Polecenie 1:
Przepisz z fragmentu tekstu wszystko od „Mam nadzieję, że” aż do „przeciw nim samym.”, podmieniając „robotnicy” na „mieszkańcy”.
Polecenie 2:
Przetłumacz na angielski to zdanie z fragmentu tekstu: „Dziś już wiemy, że kalkulacja ta skończyła się klęską wobec racjonalnego podejścia strony europejskiej.”
Polecenie 3:
Streść fragment tekstu w dwóch zdaniach.

Fragment tekstu:
Zasadzka greckiej euforii

Mam nadzieję, że polska debata gospodarcza przed wyborami nie zostanie zdominowana przez obietnice dofinansowania branż będących w potrzebie.

Publikacja: 06.08.2015 21:00

Zasadzka greckiej euforii

Foto: Fotorzepa, Darek Golik DG Darek Golik

W swoim genialnym filmie „Metropolis" z 1927 r. Fritz Lang, czołowy reprezentant niemieckiego ekspresjonizmu, pokazał scenę, w której podburzani przez człowieka robota robotnicy modernistycznego miasta występują przeciw jego twórcy, niszcząc maszyny, które sami obsługiwali. Nie przewidzieli, że bunt doprowadzi nie tylko do zniszczenia znienawidzonego systemu, ale też obróci się przeciw nim samym.

Euforyczny taniec radości po zniszczeniu maszyn przypomina mi entuzjazm Greków po ogłoszeniu wyników kuriozalnego referendum, które odrzucało warunki pomocy finansowej. Tańcom i radości nie było końca, tylko że upojna noc szybko się skończyła, a zderzenie z rzeczywistością było bolesne. Okazało się, że społeczeństwo greckie było nieprzygotowane do wyjścia ze strefy euro, a także nieświadome konsekwencji powrotu do drachmy. Sam rząd, poza grupką ekonomicznych analfabetów z lewicowo-anarchistycznego skrzydła Syrizy, też na poważnie takiego scenariusza nie rozważał. Chodziło zatem wyłącznie o podgrzewanie emocji społeczeństwa, skołowanego obietnicami łatwych rozwiązań bez wyrzeczeń, dla rzekomej poprawy pozycji negocjacyjnej Greków. Dziś już wiemy, że kalkulacja ta skończyła się klęską wobec racjonalnego podejścia strony europejskiej. Premier Cipras zmuszony został do podpisania porozumienie, z którym do końca próbował walczyć.

Dostarczone dane:
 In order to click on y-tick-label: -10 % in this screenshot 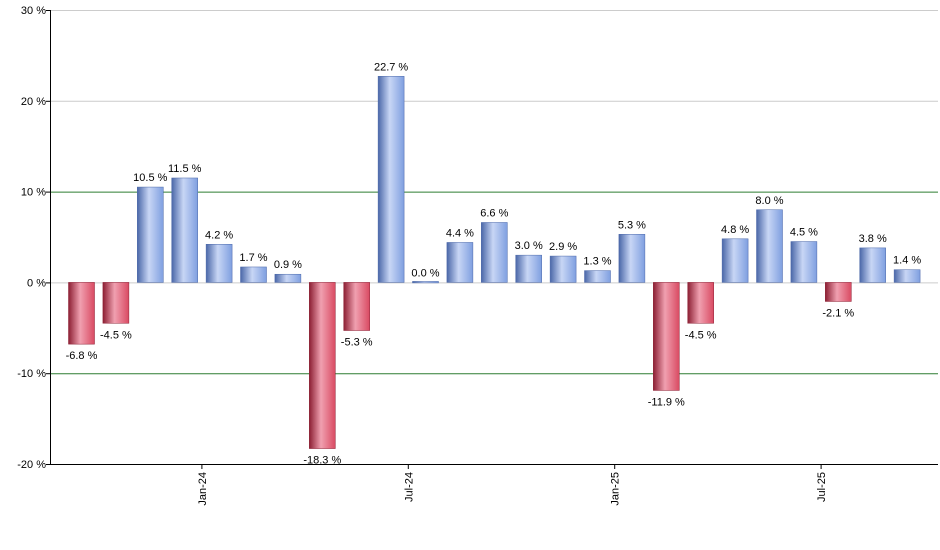, I will do `click(32, 374)`.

Odpowiedź 1:
Mam nadzieję, że polska debata gospodarcza przed wyborami nie zostanie zdominowana przez obietnice dofinansowania branż będących w potrzebie.

Publikacja: 06.08.2015 21:00

Zasadzka greckiej euforii

Foto: Fotorzepa, Darek Golik DG Darek Golik

W swoim genialnym filmie „Metropolis" z 1927 r. Fritz Lang, czołowy reprezentant niemieckiego ekspresjonizmu, pokazał scenę, w której podburzani przez człowieka robota mieszkańcy modernistycznego miasta występują przeciw jego twórcy, niszcząc maszyny, które sami obsługiwali. Nie przewidzieli, że bunt doprowadzi nie tylko do zniszczenia znienawidzonego systemu, ale też obróci się przeciw nim samym.

Odpowiedź 2:
Today we already know that this calculation ended in defeat in the face of the rational approach of the European side.

Odpowiedź 3:
Fragment tekstu porównuje euforię Greków po referendum odrzucającym warunki pomocy finansowej do sceny z filmu „Metropolis”, w której robotnicy niszczą maszyny, nie przewidując, że bunt obróci się przeciw nim samym. Grecy okazali się nieprzygotowani do wyjścia ze strefy euro, a podgrzewanie emocji dla poprawy pozycji negocjacyjnej skończyło się klęską, bo premier Cipras musiał podpisać porozumienie, z którym do końca walczył.